YOUR TASK ->
In the text about U2, reproduce the passage that begins at the words "MEET THE CONSUMERS" and stops after the words "has ever made.", replacing "fanzine" with "newsletter".

READING TEXT ->
+ + + + + + +

On the surface, the formula U2 used to send 20,000 fans into sing-along rapture at Madison Square Garden last Tuesday night was as old as rock 'n' roll: four blokes, three instruments, a bunch of good songs. Add fans, cue monstrous sound system, light fuse and back away.
But that does not explain why, 25 years in, four million people will attend 130 sold-out shows this year and next that will gross over $300 million and how their most recent album, "How to Dismantle an Atomic Bomb," has already sold eight million copies.
For that, you have to look at U2 less as a band than as a multimillion-dollar, multinational media company, one of the smarter ones around.
"We always said it would be pathetic to be good at the music and bad at the business," said Paul McGuinness, the band's manager since the beginning. And while U2 hasn't become a Harvard Business School case study (at least not yet) it offers an object lesson in how media can connect with their customers.
MEET THE CONSUMERS WHERE THEY LIVE For years, the U2 fanzine Propaganda was used to feed the tribe. The band's Web presence was restricted to temporary sites for specific tours. But in 2000, U2 opened an extensive Web site, with an index to every song and album, lyrics, tour news that is refreshed nightly and subscriber features - for those die-hards willing to part with $40 - that allowed them access to tickets, exclusive content and streaming downloads of every song and video the band has ever made.
APOLOGIZE, THEN MOVE ON With the Vertigo tour, it became apparent that some of those fans who had paid good money to join U2's Web site had been elbowed aside by scalpers in the scrum for tickets. The band's response was to apologize immediately and promise to do better.
"The idea that our longtime U2 fans and scalpers competed for U2 tickets through our own Web site is appalling to me," the drummer Larry Mullen wrote in a statement issued by the band as soon as the problem arose. "I want to apologize to you who have suffered that."
EMBRACE TECHNOLOGY While other big acts were scolding and threatening fans for downloading music or, in the case of Metallica, suing Napster, U2 was busy working on a new business model.
A collaboration with Apple yielded a U2 special edition iPod that was a smash hit and gave visibility to the band at a time when most radio station playlists don't extend much beyond a narrow selection of pop singers. With iTunes, U2 produced what may be the industry's first downloadable version of a box set, offering the band's entire musical history for $149.
"We thought it was an opportunity to be taken with both hands," said Mr. McGuinness. Contrast that statement with anything from Hollywood on digital technology in the last three years.

+ + + + + + +

RECORD SET ->

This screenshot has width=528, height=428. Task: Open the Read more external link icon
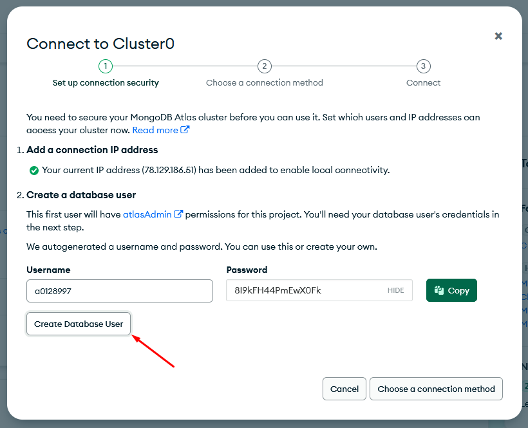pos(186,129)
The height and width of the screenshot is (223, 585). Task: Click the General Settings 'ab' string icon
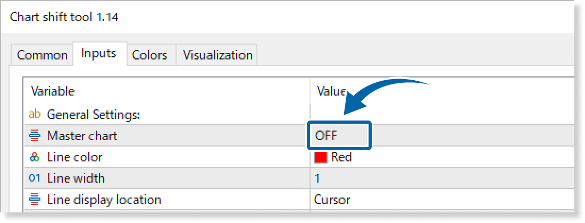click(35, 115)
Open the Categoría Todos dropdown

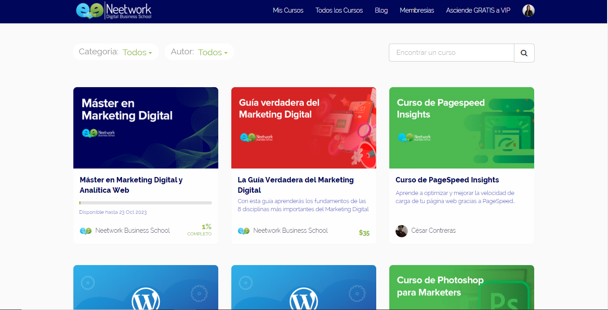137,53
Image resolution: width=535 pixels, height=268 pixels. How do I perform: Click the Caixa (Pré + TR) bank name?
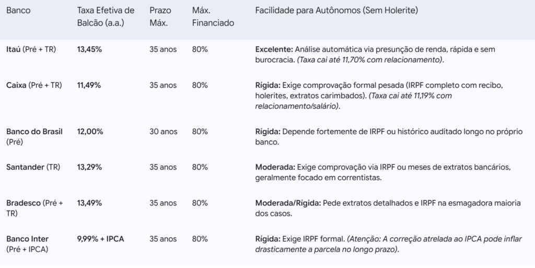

+ + + + + + +

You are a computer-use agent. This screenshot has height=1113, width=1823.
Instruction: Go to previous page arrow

+ + + + + + +

FINISHED TASK ->
MEET THE CONSUMERS WHERE THEY LIVE For years, the U2 newsletter Propaganda was used to feed the tribe. The band's Web presence was restricted to temporary sites for specific tours. But in 2000, U2 opened an extensive Web site, with an index to every song and album, lyrics, tour news that is refreshed nightly and subscriber features - for those die-hards willing to part with $40 - that allowed them access to tickets, exclusive content and streaming downloads of every song and video the band has ever made.